Met Fokko Bosker op zoek naar de krakeend

Het is kommer en kwel in de natuur. Het aantal planten- en diersoorten neemt ook in Nederland zorgwekkend snel af. Een lichtpuntje is daarom al snel een vreugdevolle verschijning. In het natuurgebied Diakonievene van It Fryske Gea ga ik vandaag op zoek naar een succesverhaal in tijden van misère. De krakeend maakt het wonderwel goed.

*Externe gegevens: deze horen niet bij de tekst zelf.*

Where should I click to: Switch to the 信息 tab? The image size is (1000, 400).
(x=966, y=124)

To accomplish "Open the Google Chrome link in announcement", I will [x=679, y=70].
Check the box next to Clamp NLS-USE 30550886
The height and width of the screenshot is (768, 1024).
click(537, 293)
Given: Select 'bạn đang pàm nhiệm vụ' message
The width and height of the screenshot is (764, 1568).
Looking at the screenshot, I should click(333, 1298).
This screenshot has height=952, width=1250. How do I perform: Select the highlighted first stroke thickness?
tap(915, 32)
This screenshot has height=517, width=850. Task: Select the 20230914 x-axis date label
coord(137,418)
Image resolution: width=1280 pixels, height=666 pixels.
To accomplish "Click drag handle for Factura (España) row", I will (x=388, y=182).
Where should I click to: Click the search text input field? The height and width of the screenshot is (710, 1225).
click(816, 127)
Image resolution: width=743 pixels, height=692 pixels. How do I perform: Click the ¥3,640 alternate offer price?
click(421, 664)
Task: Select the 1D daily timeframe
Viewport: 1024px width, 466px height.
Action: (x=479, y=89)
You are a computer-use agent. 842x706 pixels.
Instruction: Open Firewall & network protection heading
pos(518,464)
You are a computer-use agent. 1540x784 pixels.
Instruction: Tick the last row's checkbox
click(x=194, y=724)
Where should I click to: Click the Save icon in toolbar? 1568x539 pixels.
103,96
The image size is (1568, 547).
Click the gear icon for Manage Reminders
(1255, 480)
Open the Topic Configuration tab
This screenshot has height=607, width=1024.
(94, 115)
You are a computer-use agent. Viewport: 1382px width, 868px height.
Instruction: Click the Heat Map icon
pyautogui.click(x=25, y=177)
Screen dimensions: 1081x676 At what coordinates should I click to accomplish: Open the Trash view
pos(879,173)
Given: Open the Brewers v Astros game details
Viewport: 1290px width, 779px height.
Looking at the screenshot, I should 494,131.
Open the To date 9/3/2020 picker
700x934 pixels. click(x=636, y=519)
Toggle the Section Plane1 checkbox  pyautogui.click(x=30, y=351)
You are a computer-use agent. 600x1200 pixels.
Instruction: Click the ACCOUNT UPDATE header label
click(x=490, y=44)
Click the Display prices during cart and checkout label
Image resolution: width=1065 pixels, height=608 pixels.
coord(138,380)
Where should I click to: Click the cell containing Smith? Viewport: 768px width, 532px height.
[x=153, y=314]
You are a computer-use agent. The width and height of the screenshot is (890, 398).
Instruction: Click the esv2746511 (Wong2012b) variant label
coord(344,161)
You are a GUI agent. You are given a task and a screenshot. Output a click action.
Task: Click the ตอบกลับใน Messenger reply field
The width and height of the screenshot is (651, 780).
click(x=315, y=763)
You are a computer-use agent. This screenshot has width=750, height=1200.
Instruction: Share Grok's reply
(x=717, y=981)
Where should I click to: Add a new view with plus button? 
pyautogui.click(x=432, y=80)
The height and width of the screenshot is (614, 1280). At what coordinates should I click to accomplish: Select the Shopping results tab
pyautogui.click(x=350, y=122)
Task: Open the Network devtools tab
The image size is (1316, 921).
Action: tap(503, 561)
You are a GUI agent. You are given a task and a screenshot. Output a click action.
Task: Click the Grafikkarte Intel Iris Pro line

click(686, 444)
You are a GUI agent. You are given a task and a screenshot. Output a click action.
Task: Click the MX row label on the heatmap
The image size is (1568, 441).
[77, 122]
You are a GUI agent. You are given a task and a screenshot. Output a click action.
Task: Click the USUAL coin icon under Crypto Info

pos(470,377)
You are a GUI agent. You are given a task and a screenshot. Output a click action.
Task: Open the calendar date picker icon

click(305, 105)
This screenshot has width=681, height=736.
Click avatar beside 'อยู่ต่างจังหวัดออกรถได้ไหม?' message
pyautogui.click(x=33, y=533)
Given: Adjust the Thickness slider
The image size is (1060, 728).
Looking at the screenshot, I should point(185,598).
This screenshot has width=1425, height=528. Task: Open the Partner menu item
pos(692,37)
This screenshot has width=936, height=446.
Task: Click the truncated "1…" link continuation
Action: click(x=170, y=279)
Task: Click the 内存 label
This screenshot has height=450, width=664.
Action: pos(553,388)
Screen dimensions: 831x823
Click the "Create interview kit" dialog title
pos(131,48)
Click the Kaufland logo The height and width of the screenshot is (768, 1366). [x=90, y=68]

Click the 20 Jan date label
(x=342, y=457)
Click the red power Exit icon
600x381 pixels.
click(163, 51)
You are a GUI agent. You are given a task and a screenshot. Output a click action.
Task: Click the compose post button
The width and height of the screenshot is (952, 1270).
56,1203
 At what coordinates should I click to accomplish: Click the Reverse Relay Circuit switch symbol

Tussen Jubbega en Oldeberkoop liggen de geplooide oeverwallen van de Tsjonger. Het is een gebied waarin de afdruk die de prehistorie achterliet in het Friese landschap nog goed is te zien. Stuifduinen uit de laatste ijstijd, het stroomdal van de rivier dat zich vormde in de voorlaatste ijstijd, de begroeiing met grove dennen, berken en het veen dat vanuit de laagten gestaag tegen de zandruggen omhoog kroop. Natuurgebied Delleboersterheide en Diakonievene zijn een prachtig ensemble, waarbij de laatstgenoemde de kers op de taart vormt. De rondwandeling door glooiend bebost terrein om de met elkaar verbonden poelen heen is slechts twee kilometer lang, maar toont een fantastisch rijk geschakeerde natuur.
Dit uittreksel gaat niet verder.